Government requests

Overview of government requests:

  1. Government requestsNames and addresses of sentencing witnesses. RCM 701(b)(1)(B)(i). Due upon request.
  2. Written sentencing materials. RCM 701(b)(1)(B)(ii). Due upon request.
  3. Reciprocal discovery. If the defense requests discovery under RCM 701(a)(2), upon compliance with such request by the government, the defense, on request of the trial counsel, shall permit the trial counsel to inspect:
    1. Papers, documents, photographs, objects within the possession, custody and control of the defense and which the defense
      intends to introduce as evidence
      in the defense case-in-chief. RCM 701(b)(3). Due upon government request and government compliance with defense request.
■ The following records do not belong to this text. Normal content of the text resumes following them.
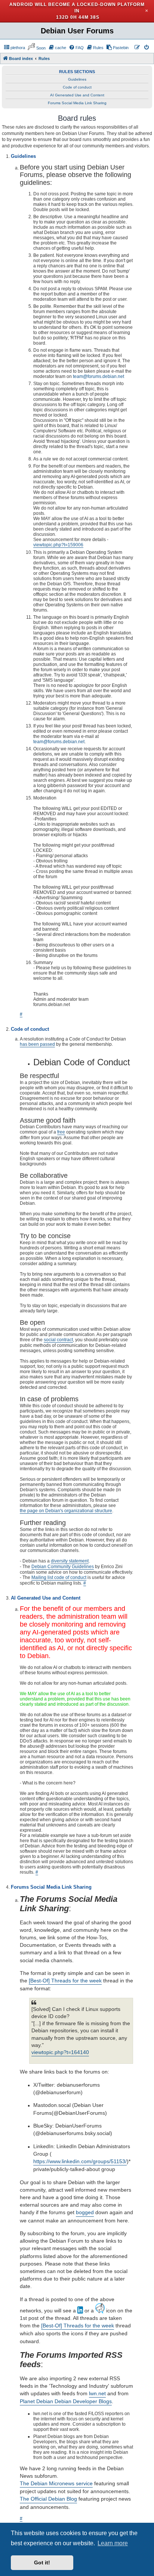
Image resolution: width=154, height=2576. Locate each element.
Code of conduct (77, 87)
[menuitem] (14, 47)
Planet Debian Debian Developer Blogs (66, 2401)
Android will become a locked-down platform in (77, 7)
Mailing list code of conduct (58, 1577)
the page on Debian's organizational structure (66, 1510)
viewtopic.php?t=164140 (60, 2052)
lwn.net (97, 2393)
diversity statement (70, 1561)
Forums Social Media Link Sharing (77, 103)
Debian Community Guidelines (62, 1566)
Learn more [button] (113, 2543)
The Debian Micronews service (56, 2483)
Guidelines (77, 79)
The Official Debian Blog (48, 2499)
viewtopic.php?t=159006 (58, 544)
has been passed (37, 1044)
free (61, 1132)
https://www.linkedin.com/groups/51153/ (80, 2161)
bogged (85, 2212)
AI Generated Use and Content (77, 95)
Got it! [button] (42, 2563)
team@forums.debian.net (98, 376)
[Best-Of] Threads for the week (65, 1981)
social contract (58, 1339)
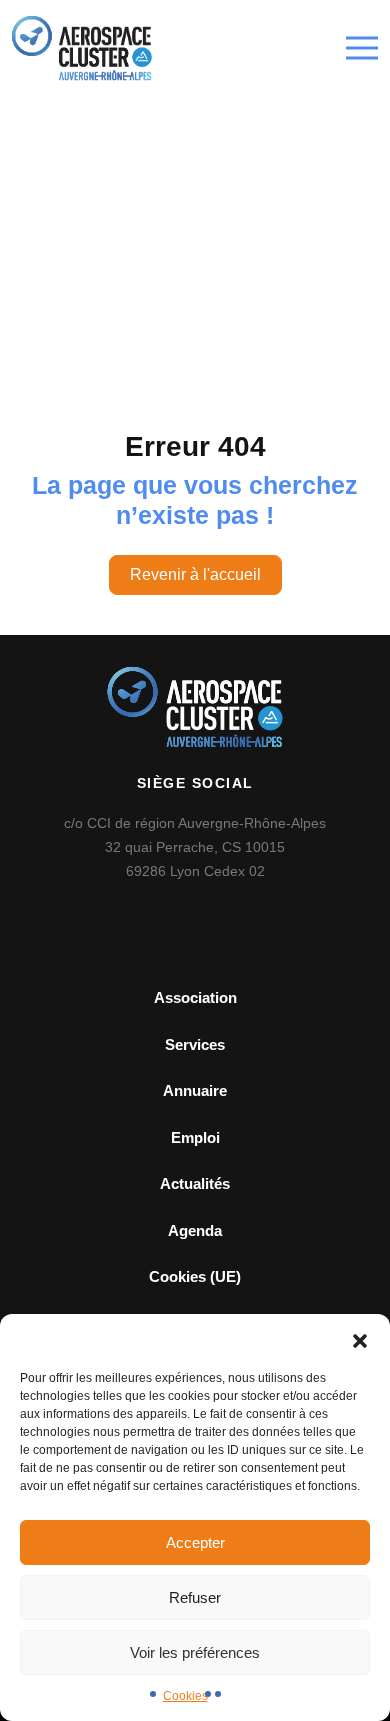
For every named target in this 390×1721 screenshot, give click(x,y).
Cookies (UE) (195, 1276)
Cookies (185, 1696)
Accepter (195, 1542)
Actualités (195, 1183)
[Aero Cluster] (82, 48)
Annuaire (195, 1090)
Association (195, 997)
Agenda (195, 1230)
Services (195, 1044)
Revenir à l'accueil (195, 574)
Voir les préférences (195, 1652)
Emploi (195, 1137)
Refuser (195, 1597)
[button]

    2. Reports of physical or mental examinations and scientific tests or experiments within the possession, custody and control of the defense and which the defense
      intends to introduce as evidence
      in the defense case-in-chief or which were prepared by a defense witness who will be called at trial. RCM 701(b)(4). Due upon government request and government compliance with defense request.
  4. Statements by a witness that testifies (after testifying, upon motion). RCM 914.
    1. A witness, not the accused, testifies. Upon a motion by the party who did not call the witness, the judge shall order disclosure of any “statement” by the witness that relates to the subject of his testimony.
    2. RCM 914 is a counterpart to the Jencks Act, 18 U.S.C. § 3500.
    3. For a complete discussion of RCM 914 and the Jencks Act, see paragraph IV.b.5 above.
  5. Writings used to refresh memory (while testifying, or before testifying if the judge determines it is necessary in the interest of justice). MRE 612.
    1. Keep track of what your witness looks at in preparation for testifying.
  6. Inconsistent prior statements (on request). MRE 613(a).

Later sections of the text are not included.